Le non-travail n’est pas non plus assimilables à la paresse et l’oisiveté qui
n’existent qu’en fonction du surtravail ; la «jouissance » est à la fois
désintéressement par rapport au normes sociales de valorisation et participation
directe et intéressée à la société. Il ne s’agit pas d’un rêve moral, d’une
fantasmagorie mais d’une possibilité théorique dès lors que la société humaine
s’est développée, dès lors que la puissance productive et les besoins nouveaux
ont été transformés de telle sorte qu’une réappropriation de l’homme à soi, des
hommes entre eux métamorphose aussi les formes sociales du travail.
Pour Marx, «Dans une phase supérieure de la société communiste, quand
auront disparu l’asservissante subordination des individus à la division du
travail, et, avec elle, l’opposition entre travail intellectuel et travail manuel ;
quand le travail ne sera plus seulement un moyen de vivre mais deviendra le
premier besoin vital ; quand, avec le développement multiple des individus, les
forces productives se seront accrues elles aussi et que toutes les sources de la
richesse collective jailliront avec abondance, alors seulement l’horizon borné
du droit bourgeois pourra être définitivement dépassé et la société pourra écrire
sur ses drapeaux : «De chacun selon ses capacités, à chacun selon ses besoins!

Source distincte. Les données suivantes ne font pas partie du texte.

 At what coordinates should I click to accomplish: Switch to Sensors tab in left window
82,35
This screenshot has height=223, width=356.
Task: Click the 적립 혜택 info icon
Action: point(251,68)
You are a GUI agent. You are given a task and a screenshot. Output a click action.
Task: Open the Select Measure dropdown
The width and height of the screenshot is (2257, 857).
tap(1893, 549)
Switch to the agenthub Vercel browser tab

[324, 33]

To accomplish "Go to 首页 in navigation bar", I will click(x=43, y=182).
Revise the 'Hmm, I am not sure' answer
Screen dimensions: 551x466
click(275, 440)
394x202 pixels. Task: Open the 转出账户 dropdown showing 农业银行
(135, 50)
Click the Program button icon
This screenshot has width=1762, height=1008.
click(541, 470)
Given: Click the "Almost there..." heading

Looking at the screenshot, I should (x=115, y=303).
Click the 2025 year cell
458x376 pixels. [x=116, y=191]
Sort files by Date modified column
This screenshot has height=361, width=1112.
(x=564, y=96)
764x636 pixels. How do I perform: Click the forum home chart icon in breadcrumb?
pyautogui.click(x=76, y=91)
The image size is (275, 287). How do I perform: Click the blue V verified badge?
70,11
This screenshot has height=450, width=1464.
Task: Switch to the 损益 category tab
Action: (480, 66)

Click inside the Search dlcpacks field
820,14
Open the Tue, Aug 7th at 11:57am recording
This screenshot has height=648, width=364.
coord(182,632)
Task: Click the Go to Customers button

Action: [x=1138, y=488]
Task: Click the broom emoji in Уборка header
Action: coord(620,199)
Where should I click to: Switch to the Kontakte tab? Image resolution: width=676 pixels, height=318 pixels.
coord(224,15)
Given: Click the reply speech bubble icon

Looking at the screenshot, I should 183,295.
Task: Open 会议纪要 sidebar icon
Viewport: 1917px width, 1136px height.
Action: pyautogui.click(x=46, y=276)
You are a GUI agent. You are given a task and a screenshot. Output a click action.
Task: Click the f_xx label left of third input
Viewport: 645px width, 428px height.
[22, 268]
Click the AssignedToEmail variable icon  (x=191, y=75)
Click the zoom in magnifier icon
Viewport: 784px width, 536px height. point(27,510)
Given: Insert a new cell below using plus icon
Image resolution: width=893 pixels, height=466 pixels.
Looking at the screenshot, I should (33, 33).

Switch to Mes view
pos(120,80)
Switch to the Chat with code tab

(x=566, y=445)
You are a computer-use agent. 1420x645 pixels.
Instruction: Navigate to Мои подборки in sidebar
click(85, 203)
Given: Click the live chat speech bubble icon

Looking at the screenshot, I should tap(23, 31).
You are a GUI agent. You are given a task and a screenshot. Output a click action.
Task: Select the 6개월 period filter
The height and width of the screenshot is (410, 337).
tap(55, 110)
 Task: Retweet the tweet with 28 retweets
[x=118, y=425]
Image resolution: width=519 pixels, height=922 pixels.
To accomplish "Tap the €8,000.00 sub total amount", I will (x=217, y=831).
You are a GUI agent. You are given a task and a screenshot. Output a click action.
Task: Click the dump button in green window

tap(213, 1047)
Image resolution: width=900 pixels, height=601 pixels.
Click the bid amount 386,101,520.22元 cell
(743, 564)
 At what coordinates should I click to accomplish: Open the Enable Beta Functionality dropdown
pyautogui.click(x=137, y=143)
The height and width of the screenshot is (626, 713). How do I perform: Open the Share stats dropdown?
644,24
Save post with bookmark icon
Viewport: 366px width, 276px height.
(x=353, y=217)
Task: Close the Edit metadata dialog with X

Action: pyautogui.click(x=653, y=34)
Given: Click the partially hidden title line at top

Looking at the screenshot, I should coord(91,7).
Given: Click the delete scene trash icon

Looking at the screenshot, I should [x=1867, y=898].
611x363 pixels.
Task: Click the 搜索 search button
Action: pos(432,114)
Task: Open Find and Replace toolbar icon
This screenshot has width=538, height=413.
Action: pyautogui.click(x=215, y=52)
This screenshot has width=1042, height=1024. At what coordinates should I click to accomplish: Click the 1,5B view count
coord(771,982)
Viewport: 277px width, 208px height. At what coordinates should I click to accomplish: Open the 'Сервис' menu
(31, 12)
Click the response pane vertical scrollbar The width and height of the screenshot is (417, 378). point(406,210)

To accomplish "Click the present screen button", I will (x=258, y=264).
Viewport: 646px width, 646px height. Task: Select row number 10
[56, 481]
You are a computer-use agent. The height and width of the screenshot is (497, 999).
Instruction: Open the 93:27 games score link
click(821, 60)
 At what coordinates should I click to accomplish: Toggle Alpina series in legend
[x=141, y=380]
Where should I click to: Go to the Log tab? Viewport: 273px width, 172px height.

»» [Marx, 1971 (1875): 24]. Pour autant, l’horizon communiste ne l’empêche
nullement de penser l’action immédiate : «Le droit au travail est au sens
bourgeois un contresens, un désir vain, pitoyable, mais derrière le droit au
travail, il y a le pouvoir sur le capital, derrière le pouvoir sur le capital,
l’appropriation des moyens de production, leur subordination à la classe
ouvrière associée, c’est-à-dire la suppression du salariat, du capital et de leurs
rapports réciproques.» [Marx, 1955].